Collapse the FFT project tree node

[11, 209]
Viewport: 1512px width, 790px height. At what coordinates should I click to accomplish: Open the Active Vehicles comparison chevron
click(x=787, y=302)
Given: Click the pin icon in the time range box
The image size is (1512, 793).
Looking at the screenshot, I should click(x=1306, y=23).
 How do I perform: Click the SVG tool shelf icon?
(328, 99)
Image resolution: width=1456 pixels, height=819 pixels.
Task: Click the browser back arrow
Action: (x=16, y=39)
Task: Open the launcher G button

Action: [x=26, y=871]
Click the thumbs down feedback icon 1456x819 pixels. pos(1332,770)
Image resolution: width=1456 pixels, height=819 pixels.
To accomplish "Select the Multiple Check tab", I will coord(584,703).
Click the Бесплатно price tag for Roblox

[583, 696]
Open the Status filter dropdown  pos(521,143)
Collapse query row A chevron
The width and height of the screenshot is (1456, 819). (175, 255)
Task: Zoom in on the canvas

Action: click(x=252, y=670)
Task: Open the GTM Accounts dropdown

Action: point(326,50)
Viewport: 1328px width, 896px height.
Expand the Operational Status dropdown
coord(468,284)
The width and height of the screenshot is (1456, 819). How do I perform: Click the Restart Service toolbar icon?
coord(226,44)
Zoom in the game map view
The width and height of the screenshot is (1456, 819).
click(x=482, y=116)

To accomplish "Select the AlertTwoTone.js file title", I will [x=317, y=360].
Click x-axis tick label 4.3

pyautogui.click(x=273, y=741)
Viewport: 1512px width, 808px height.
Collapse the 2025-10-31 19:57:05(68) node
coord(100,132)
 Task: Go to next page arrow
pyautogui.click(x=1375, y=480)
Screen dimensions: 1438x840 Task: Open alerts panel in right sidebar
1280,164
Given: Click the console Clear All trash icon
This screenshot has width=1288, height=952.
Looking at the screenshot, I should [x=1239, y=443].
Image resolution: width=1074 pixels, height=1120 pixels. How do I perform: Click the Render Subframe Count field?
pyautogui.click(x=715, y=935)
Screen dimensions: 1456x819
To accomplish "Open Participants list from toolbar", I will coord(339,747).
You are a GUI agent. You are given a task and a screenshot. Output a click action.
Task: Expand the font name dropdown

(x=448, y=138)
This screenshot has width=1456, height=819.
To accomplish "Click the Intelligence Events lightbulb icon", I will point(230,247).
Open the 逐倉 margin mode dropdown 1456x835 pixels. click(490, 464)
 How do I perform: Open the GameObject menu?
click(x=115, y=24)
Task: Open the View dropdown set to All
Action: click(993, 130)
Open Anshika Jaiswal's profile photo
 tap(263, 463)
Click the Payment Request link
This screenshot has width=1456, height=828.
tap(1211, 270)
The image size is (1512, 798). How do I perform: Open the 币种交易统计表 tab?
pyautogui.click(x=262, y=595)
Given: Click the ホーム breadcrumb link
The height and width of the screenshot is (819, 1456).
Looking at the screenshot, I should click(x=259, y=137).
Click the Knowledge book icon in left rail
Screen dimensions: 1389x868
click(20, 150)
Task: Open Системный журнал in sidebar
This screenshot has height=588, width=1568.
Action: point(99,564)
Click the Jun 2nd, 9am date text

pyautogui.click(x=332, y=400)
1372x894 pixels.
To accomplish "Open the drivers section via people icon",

◆ ◆ ◆ ◆ ◆ ◆ ◆

Brief: Everything in the data above must be restated verbatim.

Answer:
Collapse the FFT project tree node

[11, 209]
Viewport: 1512px width, 790px height. At what coordinates should I click to accomplish: Open the Active Vehicles comparison chevron
click(x=787, y=302)
Given: Click the pin icon in the time range box
The image size is (1512, 793).
Looking at the screenshot, I should click(x=1306, y=23).
 How do I perform: Click the SVG tool shelf icon?
(328, 99)
Image resolution: width=1456 pixels, height=819 pixels.
Task: Click the browser back arrow
Action: (x=16, y=39)
Task: Open the launcher G button

Action: [x=26, y=871]
Click the thumbs down feedback icon 1456x819 pixels. pos(1332,770)
Image resolution: width=1456 pixels, height=819 pixels.
To accomplish "Select the Multiple Check tab", I will coord(584,703).
Click the Бесплатно price tag for Roblox

[583, 696]
Open the Status filter dropdown  pos(521,143)
Collapse query row A chevron
The width and height of the screenshot is (1456, 819). (175, 255)
Task: Zoom in on the canvas

Action: click(x=252, y=670)
Task: Open the GTM Accounts dropdown

Action: point(326,50)
Viewport: 1328px width, 896px height.
Expand the Operational Status dropdown
coord(468,284)
The width and height of the screenshot is (1456, 819). How do I perform: Click the Restart Service toolbar icon?
coord(226,44)
Zoom in the game map view
The width and height of the screenshot is (1456, 819).
click(x=482, y=116)

To accomplish "Select the AlertTwoTone.js file title", I will [x=317, y=360].
Click x-axis tick label 4.3

pyautogui.click(x=273, y=741)
Viewport: 1512px width, 808px height.
Collapse the 2025-10-31 19:57:05(68) node
coord(100,132)
 Task: Go to next page arrow
pyautogui.click(x=1375, y=480)
Screen dimensions: 1438x840 Task: Open alerts panel in right sidebar
1280,164
Given: Click the console Clear All trash icon
This screenshot has width=1288, height=952.
Looking at the screenshot, I should [x=1239, y=443].
Image resolution: width=1074 pixels, height=1120 pixels. How do I perform: Click the Render Subframe Count field?
pyautogui.click(x=715, y=935)
Screen dimensions: 1456x819
To accomplish "Open Participants list from toolbar", I will coord(339,747).
You are a GUI agent. You are given a task and a screenshot. Output a click action.
Task: Expand the font name dropdown

(x=448, y=138)
This screenshot has width=1456, height=819.
To accomplish "Click the Intelligence Events lightbulb icon", I will point(230,247).
Open the 逐倉 margin mode dropdown 1456x835 pixels. click(490, 464)
 How do I perform: Open the GameObject menu?
click(x=115, y=24)
Task: Open the View dropdown set to All
Action: click(993, 130)
Open Anshika Jaiswal's profile photo
 tap(263, 463)
Click the Payment Request link
This screenshot has width=1456, height=828.
tap(1211, 270)
The image size is (1512, 798). How do I perform: Open the 币种交易统计表 tab?
pyautogui.click(x=262, y=595)
Given: Click the ホーム breadcrumb link
The height and width of the screenshot is (819, 1456).
Looking at the screenshot, I should click(x=259, y=137).
Click the Knowledge book icon in left rail
Screen dimensions: 1389x868
click(20, 150)
Task: Open Системный журнал in sidebar
This screenshot has height=588, width=1568.
Action: point(99,564)
Click the Jun 2nd, 9am date text

pyautogui.click(x=332, y=400)
1372x894 pixels.
To accomplish "Open the drivers section via people icon",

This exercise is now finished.